The housing 4 is provided, at its end facing away from the tool holder 6, with a handle 12 which, together with an auxiliary handle 16 detachably fitted on the housing 4 in the vicinity of the tool holder 6 at 14, serves for gripping and holding the drilling hammer 2. The handle 12 encloses together with the housing 4 a gripping opening 18 for a hand of an operator and facilitates the firm holding and guiding of the drilling hammer 2 particularly in vertical operation, i.e. when the working direction A is vertical and the tool 8 directed downwards, while the auxiliary handle 16 is used preferably when the working direction A is horizontally oriented or at a small inclination.
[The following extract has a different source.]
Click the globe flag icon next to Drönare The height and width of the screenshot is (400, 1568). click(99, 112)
On its side facing the gripping opening 18, the handle 12 is provided with a switch 20, by which the drilling hammer 2 can be switched on and off without letting go of the handle 12 in doing so.
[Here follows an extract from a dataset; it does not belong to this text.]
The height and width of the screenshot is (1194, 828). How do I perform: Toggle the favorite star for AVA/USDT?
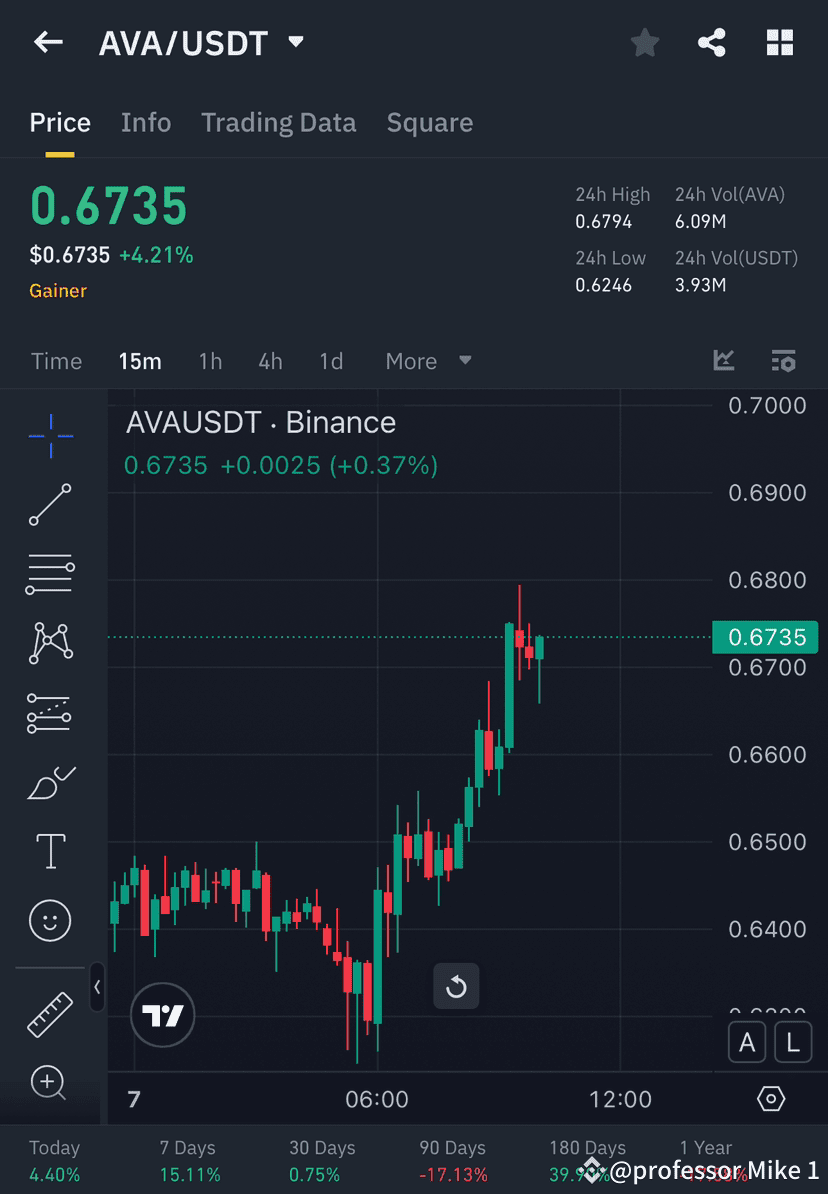click(x=644, y=42)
The drive device accommodated inside the housing 4 comprises, in a manner known per Se, an electric drive motor, which rotationally drives the tool holder 6 via a reduction or change-speed gear, and a percussion mechanism, which is likewise driven by the drive motor and by which the tool 8 in the tool holder 6 can be subjected, via a plunger, to an intermittent percussive force acting along a tool axis 22 in the working direction A of the drilling hammer 2.
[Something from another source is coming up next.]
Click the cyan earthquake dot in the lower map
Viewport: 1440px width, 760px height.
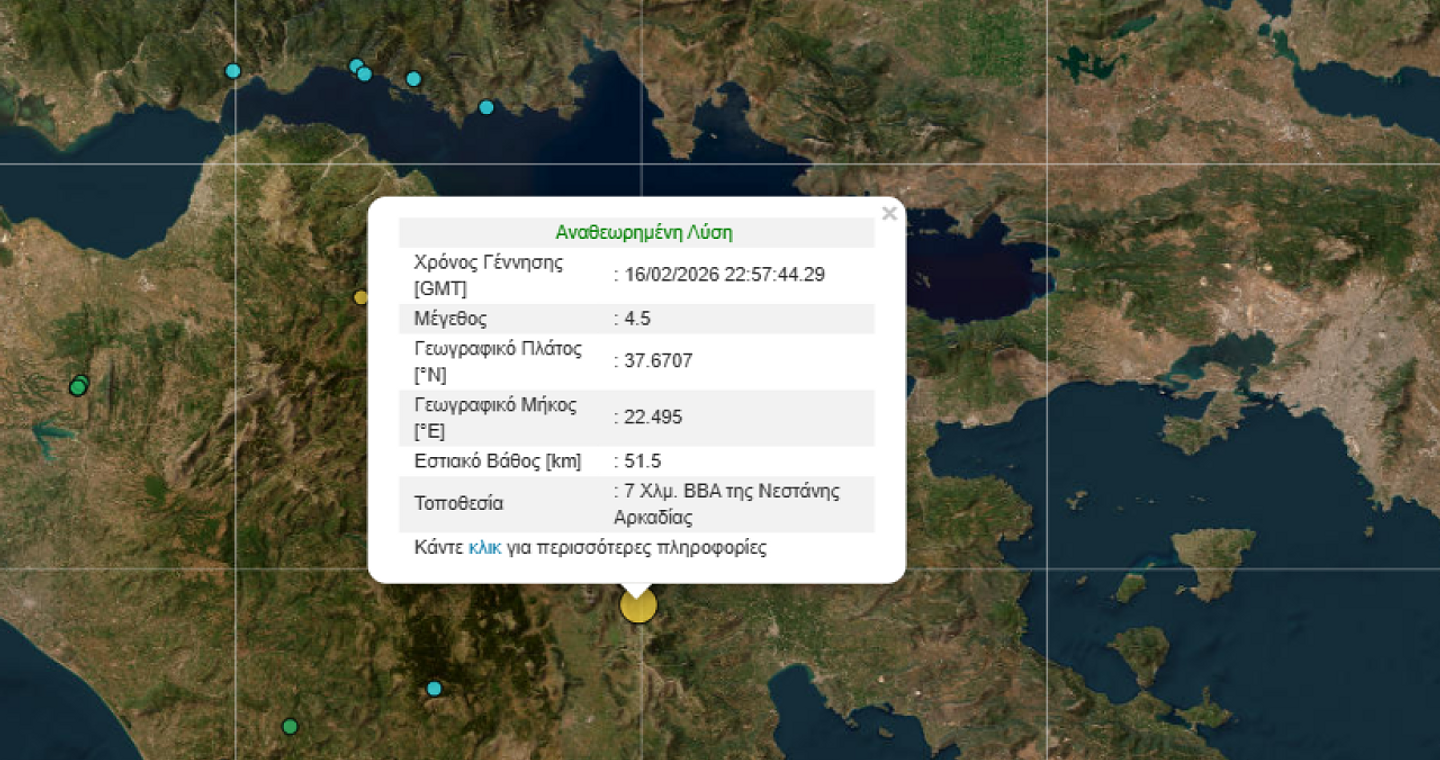433,688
If the drilling hammer 2 is pressed against a workpiece in chiselling mode or combined drilling and chiselling mode, however, an intermittent recoil force opposite the percussive force is also led into the housing 4 due to the rebound of the plunger, and despite damping measures this results in the housing 4 being subjected to considerable vibrations along a main vibration axis Coinciding with the tool axis 22.
In order to avoid the transmission of these vibrations to the handle 12 as well, which is found to be unpleasant by an operator and on prolonged exposure may even result in damage to health, the handle 12 is separated from the housing 4 behind the housing 4, i.e. on the side of the latter facing away from the tool holding fixture 6, in the extension of the tool axis and main vibration axis 22, by an intervening space 23 running at least partly transversely to this axis 22. As a result, the housing 4 can move there in the direction of the tool axis and main vibration axis 22 with respect to an upper part 24, situated behind the housing 4, of the handle 12 without touching the latter, whereby the handle 12 can be uncoupled from the vibrations of the housing 4 in this region. The intervening space 23 can be open towards the upper side and the longitudinal sides of the drilling hammer 2, as illustrated in Fig. 3. In order to avoid penetration of dust or other impurities into the intervening space 23, it is, however, preferably surrounded by bellows 26, as illustrated in Fig. 1, or by a reversibly deformable vibration-damping elastomer material or foam material 28, as illustrated in Fig. 2.
To connect the handle 12 to the housing 4, the handle 12 is integrally moulded on the housing 4 at a distance from the main vibration axis 22 via a slender material bridge 30 and is thereby connected in one piece with the housing 4. In order to ensure vibration uncoupling between the housing 4 and the handle 12 in the region of the material bridge 30 as well, the mass of the upper part 24 of the handle 12 situated on the other side of the material bridge 30, the length of a part 32 of the handle 12 (Fig. 2), or of parts 32, 34 of the handle 12 and of the housing 4 (Fig. 1), adjoining the material bridge 30 and oriented substantially transversely to the main vibration axis 22, and also the spring stiffness of the material bridge 30 are coordinated with the vibration frequencies of the percussion mechanism or of the vibrations of the housing 4 in such a way that these vibrations are not transmitted, or are transmitted only to a very small extent, into the handle 12 over the material bridge 30. At the same time, however, the bending stiffness of the material bridge 30 is such that a pressing force applied to the handle 4 by the user during the operation of the drilling hammer 2 is led into the housing 4 via the material bridge 30 without parts of the housing 4 and of the handle 12 adjoining the intervening space 23 on both sides touching one another.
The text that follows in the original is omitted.